[ASSIGNMENT] From the listing below, copy only the lines from the line that contains "Viewport: 764px width, 427px height." to the line that contains "The width and height of the screenshot is (644, 364).", counting those two lines as part of the copy.

[DATA FOR PROCESSING]
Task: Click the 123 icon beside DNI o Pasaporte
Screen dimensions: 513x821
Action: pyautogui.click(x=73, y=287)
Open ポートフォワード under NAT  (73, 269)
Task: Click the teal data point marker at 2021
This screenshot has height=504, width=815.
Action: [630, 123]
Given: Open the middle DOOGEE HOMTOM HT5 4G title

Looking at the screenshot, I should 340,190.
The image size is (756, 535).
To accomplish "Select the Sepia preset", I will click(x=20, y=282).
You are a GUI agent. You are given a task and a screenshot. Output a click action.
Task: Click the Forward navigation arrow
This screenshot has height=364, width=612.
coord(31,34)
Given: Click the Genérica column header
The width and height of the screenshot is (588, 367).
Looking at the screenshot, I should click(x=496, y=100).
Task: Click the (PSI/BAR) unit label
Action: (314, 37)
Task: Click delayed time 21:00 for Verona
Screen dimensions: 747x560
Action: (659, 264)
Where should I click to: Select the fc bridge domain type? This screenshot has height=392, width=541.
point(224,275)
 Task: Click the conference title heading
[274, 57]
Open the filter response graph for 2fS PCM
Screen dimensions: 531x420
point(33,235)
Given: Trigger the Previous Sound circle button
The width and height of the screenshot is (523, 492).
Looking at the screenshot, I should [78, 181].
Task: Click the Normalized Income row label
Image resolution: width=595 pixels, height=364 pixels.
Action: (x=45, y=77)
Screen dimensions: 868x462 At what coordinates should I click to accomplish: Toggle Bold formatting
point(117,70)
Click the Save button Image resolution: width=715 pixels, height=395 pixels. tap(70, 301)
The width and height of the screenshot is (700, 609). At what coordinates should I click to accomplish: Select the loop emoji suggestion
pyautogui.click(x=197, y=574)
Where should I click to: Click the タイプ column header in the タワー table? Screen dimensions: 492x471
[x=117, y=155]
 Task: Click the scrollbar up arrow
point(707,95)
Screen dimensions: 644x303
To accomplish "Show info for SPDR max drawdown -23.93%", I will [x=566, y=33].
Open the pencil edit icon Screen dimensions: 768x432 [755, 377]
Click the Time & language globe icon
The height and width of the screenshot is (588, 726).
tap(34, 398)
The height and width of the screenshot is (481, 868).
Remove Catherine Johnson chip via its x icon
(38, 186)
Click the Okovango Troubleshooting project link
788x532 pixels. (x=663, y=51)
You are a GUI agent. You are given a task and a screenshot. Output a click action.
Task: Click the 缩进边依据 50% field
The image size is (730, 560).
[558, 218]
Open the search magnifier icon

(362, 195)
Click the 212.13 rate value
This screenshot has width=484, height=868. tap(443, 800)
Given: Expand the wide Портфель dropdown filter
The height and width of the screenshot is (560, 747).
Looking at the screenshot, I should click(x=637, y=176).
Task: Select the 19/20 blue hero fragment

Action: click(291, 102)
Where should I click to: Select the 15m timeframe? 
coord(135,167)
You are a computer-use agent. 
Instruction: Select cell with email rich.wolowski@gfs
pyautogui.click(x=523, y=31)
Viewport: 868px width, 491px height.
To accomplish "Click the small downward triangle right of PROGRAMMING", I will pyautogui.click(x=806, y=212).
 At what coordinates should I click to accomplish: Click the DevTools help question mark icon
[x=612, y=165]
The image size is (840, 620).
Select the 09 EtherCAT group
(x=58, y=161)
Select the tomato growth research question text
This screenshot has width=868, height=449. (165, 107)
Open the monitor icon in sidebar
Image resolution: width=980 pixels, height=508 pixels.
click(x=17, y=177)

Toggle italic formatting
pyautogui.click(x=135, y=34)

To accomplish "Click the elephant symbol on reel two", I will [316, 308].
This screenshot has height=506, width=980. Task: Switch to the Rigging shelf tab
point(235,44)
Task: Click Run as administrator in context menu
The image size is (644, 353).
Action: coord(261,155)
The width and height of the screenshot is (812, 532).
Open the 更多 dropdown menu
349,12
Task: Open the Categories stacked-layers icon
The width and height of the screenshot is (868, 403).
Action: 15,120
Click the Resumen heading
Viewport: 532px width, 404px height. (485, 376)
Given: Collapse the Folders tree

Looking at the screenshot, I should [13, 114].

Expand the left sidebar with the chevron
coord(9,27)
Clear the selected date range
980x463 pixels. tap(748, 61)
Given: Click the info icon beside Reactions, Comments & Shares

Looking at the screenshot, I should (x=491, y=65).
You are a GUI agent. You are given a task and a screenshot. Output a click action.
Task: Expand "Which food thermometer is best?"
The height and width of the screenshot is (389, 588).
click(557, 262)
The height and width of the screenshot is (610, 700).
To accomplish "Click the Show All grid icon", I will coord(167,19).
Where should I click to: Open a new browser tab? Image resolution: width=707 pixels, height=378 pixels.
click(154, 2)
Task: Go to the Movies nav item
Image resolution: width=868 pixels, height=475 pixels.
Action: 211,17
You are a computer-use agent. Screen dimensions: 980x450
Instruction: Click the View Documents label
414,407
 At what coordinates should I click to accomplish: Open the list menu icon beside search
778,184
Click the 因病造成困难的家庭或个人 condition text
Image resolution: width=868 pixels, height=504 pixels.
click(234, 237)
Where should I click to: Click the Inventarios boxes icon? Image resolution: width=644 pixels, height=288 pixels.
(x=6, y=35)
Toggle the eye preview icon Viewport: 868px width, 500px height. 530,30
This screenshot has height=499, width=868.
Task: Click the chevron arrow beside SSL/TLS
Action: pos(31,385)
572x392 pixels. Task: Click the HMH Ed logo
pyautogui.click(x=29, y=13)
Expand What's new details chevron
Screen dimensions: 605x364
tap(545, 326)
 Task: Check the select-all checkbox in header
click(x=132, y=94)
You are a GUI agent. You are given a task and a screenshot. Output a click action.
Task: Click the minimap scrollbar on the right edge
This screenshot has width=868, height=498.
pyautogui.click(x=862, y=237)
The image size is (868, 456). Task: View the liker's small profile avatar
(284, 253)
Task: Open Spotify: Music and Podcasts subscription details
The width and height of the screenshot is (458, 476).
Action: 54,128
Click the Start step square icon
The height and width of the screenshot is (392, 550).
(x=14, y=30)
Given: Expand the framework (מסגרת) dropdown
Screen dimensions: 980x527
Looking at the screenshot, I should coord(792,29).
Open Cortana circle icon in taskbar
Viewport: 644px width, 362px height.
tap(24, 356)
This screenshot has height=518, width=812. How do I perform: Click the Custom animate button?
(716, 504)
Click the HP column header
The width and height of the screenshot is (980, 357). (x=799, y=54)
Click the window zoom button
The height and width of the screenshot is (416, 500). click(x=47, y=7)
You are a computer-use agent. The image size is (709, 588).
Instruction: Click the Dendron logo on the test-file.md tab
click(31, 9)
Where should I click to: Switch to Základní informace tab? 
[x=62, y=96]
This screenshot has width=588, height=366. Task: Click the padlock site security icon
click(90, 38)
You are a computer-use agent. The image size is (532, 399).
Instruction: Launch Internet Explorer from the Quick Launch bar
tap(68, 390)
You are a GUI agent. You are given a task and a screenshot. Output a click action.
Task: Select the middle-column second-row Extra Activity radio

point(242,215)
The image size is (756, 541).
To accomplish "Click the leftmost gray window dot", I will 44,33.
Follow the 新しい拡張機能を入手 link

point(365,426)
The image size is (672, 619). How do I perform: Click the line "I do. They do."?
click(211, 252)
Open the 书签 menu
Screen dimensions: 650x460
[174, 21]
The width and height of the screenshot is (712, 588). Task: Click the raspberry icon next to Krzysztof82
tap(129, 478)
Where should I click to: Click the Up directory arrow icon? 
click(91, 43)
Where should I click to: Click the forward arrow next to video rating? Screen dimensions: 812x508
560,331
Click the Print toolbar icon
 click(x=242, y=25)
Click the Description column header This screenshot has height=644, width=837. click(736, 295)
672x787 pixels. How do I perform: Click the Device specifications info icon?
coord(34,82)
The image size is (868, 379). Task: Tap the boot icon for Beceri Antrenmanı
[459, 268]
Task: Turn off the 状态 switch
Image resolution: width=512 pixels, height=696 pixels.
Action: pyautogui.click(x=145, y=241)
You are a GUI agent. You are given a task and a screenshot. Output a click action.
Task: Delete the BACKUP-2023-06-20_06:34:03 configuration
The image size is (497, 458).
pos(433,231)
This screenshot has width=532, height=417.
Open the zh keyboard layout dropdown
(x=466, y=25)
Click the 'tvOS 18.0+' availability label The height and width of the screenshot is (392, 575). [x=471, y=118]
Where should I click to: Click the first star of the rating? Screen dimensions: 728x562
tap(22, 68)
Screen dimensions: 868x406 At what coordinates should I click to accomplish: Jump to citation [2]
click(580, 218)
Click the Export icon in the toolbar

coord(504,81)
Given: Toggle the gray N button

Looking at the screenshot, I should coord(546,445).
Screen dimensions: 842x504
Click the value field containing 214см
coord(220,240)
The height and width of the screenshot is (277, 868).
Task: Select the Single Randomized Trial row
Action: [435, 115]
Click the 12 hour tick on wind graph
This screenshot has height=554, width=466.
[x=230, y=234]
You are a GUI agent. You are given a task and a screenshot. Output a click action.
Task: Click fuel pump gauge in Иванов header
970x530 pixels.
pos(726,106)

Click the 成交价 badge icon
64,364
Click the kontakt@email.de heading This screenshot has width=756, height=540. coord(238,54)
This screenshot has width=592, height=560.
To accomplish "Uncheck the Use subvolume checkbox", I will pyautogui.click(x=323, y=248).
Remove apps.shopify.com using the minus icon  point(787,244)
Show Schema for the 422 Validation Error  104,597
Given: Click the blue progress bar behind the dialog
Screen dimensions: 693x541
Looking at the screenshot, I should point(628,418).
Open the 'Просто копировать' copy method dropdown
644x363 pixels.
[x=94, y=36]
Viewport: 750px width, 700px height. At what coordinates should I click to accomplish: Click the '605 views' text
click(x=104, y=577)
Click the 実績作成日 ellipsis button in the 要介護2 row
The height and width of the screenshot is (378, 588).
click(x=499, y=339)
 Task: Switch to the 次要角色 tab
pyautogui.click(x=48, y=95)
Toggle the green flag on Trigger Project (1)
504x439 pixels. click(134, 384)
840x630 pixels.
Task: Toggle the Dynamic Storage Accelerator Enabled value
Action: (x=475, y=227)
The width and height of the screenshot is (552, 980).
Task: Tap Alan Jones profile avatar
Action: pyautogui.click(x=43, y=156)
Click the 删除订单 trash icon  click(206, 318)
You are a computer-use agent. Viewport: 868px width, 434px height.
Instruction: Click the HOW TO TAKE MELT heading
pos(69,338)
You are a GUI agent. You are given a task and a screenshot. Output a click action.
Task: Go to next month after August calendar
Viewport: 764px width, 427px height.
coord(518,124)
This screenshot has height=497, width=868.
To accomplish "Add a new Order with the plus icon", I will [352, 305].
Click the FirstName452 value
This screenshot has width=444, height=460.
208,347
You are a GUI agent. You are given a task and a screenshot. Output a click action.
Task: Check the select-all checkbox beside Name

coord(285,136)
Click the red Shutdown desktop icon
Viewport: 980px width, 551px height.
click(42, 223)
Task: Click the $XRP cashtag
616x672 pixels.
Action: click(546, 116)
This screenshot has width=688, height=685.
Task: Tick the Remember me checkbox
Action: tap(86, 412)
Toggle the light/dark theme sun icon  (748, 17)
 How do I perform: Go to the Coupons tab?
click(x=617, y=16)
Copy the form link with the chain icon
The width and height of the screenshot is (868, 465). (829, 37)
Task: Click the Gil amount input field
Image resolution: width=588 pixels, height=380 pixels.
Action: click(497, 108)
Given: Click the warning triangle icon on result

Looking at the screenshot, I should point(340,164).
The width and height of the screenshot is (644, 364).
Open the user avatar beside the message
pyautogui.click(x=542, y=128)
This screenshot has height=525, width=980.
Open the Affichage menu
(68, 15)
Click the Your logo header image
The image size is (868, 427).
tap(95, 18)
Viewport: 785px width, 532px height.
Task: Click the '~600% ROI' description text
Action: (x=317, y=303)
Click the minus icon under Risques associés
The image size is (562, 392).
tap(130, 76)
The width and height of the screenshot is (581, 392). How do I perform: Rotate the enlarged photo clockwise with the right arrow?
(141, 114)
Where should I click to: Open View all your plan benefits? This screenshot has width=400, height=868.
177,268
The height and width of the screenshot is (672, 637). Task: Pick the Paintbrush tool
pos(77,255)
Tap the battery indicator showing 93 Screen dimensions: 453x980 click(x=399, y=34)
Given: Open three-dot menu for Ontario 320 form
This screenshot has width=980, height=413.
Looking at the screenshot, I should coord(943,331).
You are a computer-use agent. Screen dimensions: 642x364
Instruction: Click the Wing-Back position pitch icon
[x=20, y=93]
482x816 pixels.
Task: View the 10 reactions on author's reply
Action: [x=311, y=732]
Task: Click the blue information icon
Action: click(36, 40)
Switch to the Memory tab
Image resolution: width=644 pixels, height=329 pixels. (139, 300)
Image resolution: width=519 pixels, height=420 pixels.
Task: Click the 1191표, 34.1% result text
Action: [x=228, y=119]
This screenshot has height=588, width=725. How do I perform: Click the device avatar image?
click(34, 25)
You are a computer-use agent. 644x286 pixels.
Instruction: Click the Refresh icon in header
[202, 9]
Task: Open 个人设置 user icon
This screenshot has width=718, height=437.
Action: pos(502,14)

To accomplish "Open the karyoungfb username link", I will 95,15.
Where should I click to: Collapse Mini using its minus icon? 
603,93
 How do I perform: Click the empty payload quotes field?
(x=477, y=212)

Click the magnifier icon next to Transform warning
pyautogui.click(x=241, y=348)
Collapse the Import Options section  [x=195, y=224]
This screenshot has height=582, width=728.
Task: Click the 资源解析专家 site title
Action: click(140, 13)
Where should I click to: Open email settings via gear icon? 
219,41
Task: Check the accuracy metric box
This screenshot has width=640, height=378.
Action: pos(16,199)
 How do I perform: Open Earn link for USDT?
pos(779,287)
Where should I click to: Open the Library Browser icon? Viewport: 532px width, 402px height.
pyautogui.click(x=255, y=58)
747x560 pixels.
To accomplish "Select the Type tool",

[RESPONSE FOR THIS EXERCISE]
Viewport: 764px width, 427px height.
coord(518,124)
This screenshot has height=497, width=868.
To accomplish "Add a new Order with the plus icon", I will [352, 305].
Click the FirstName452 value
This screenshot has width=444, height=460.
208,347
You are a GUI agent. You are given a task and a screenshot. Output a click action.
Task: Check the select-all checkbox beside Name

coord(285,136)
Click the red Shutdown desktop icon
Viewport: 980px width, 551px height.
click(42, 223)
Task: Click the $XRP cashtag
616x672 pixels.
Action: click(546, 116)
This screenshot has width=688, height=685.
Task: Tick the Remember me checkbox
Action: tap(86, 412)
Toggle the light/dark theme sun icon  (748, 17)
 How do I perform: Go to the Coupons tab?
click(x=617, y=16)
Copy the form link with the chain icon
The width and height of the screenshot is (868, 465). (829, 37)
Task: Click the Gil amount input field
Image resolution: width=588 pixels, height=380 pixels.
Action: click(497, 108)
Given: Click the warning triangle icon on result

Looking at the screenshot, I should point(340,164).
The width and height of the screenshot is (644, 364).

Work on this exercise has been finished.